*** Data to use ***
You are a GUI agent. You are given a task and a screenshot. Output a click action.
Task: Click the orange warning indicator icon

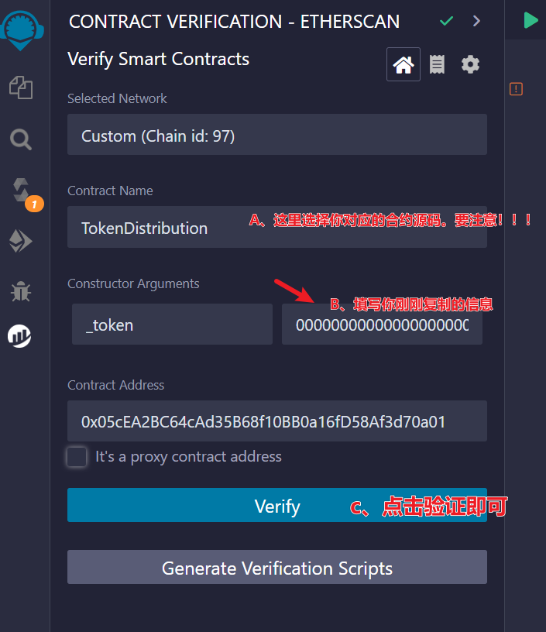point(516,89)
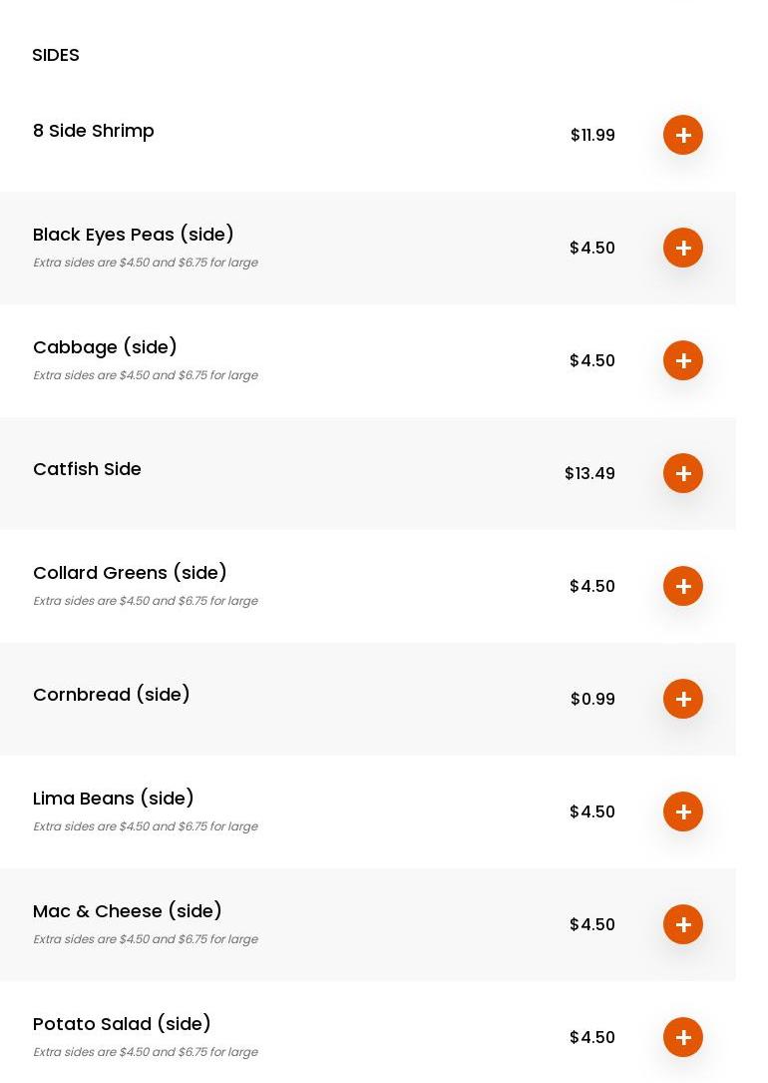
Task: Open the Black Eyes Peas (side) item
Action: (x=134, y=235)
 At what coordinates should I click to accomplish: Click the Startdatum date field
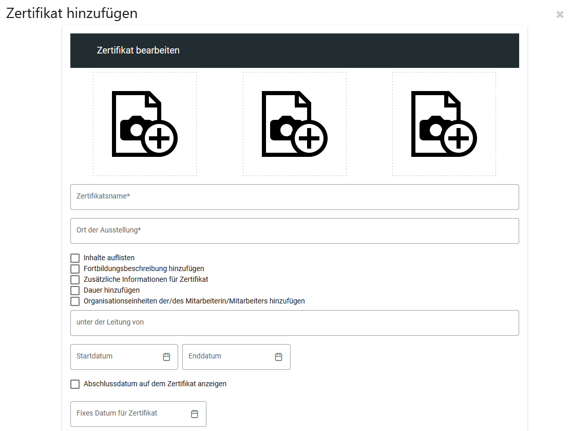(x=116, y=357)
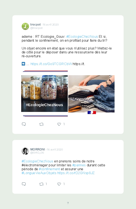Reply to the MORRONI tweet via comment icon
The image size is (136, 209).
click(24, 184)
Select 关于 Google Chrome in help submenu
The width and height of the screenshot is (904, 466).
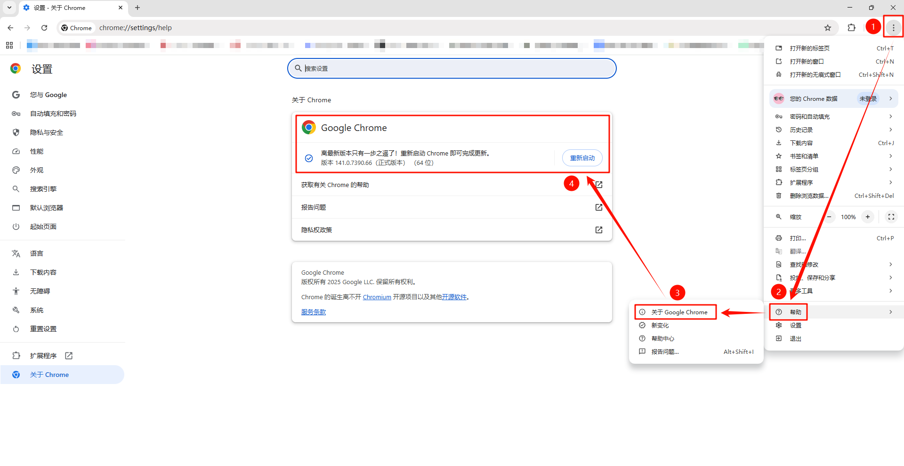(679, 312)
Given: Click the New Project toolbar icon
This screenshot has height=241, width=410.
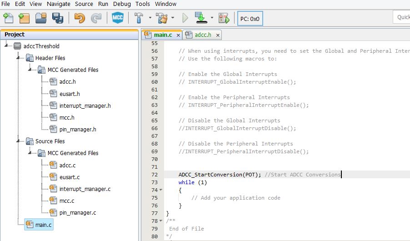Looking at the screenshot, I should (x=24, y=18).
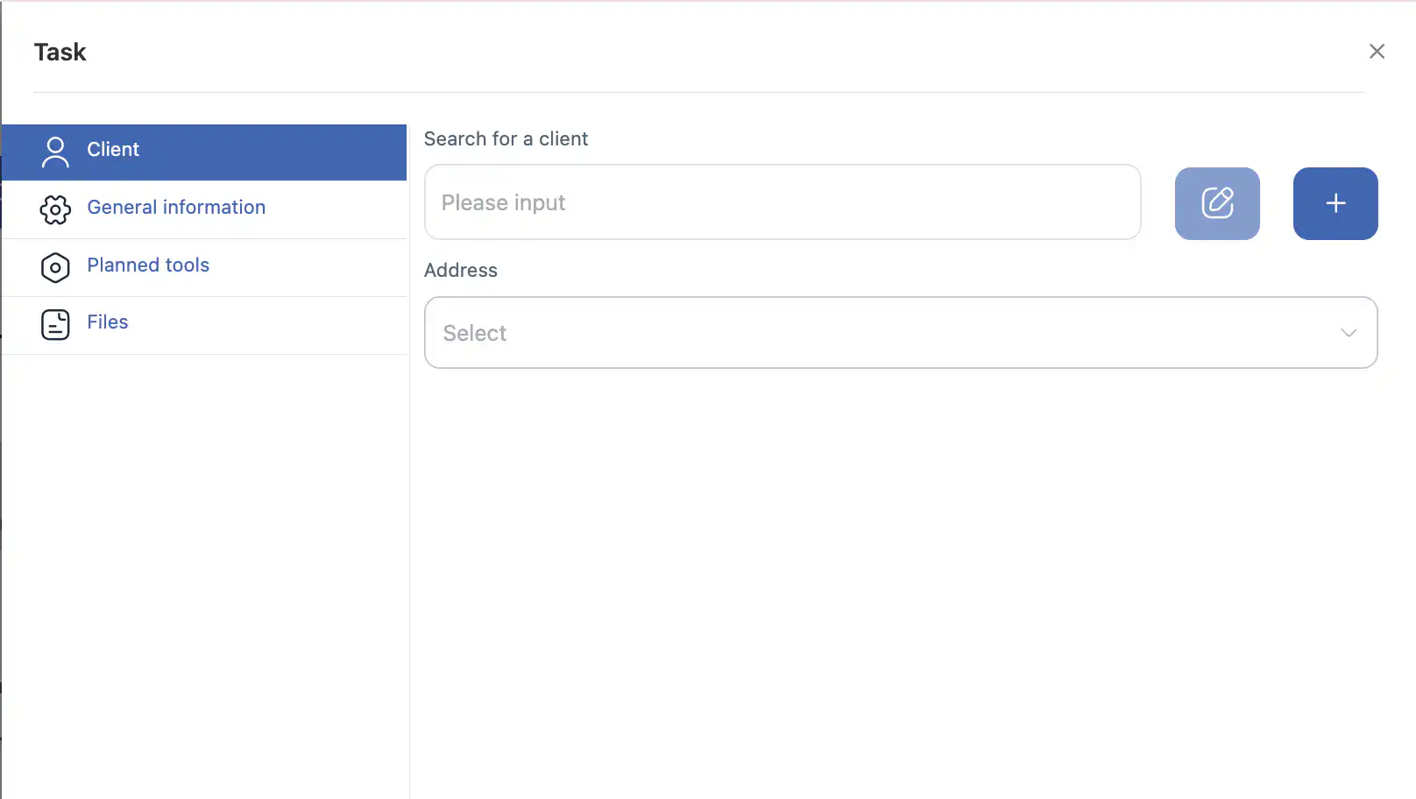Add a new client with plus button
The image size is (1416, 799).
pos(1335,203)
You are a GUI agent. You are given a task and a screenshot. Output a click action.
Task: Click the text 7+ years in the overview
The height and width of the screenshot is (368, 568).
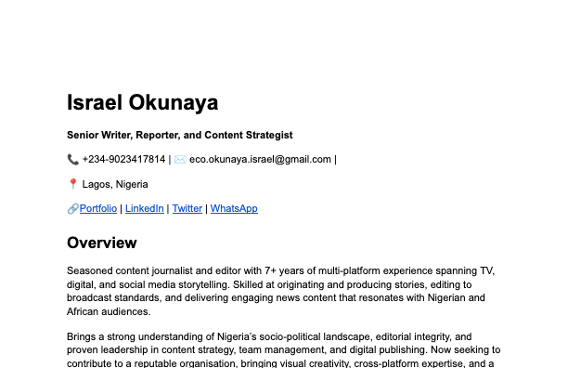coord(283,270)
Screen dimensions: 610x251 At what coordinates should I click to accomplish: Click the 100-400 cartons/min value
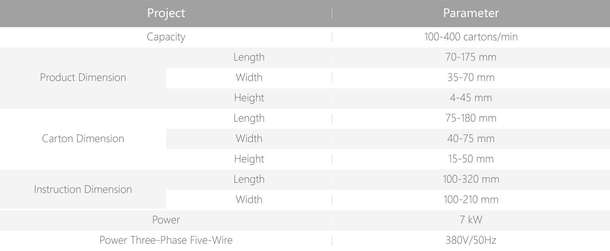coord(471,37)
***
Give back every record exactly. Omit the pictures.

You are a GUI agent. You are given a task and a screenshot. Output a click action.
Task: Click the orange warning indicator icon

point(516,89)
Task: Open the Black Eyes Peas (side) item
Action: (x=134, y=235)
 At what coordinates should I click to accomplish: Click the Startdatum date field
(x=116, y=357)
Reply to the MORRONI tweet via comment icon
The image size is (136, 209).
click(24, 184)
Select 关于 Google Chrome in help submenu
The width and height of the screenshot is (904, 466).
(679, 312)
Given: Click the New Project toolbar icon
This screenshot has height=241, width=410.
Looking at the screenshot, I should (x=24, y=18).
Add a new client with plus button
The image size is (1416, 799).
pos(1335,203)
You are a GUI agent. You are given a task and a screenshot. Output a click action.
Task: Click the text 7+ years in the overview
The height and width of the screenshot is (368, 568).
coord(283,270)
Screen dimensions: 610x251 At what coordinates should I click to accomplish: Click the 100-400 cartons/min value
coord(471,37)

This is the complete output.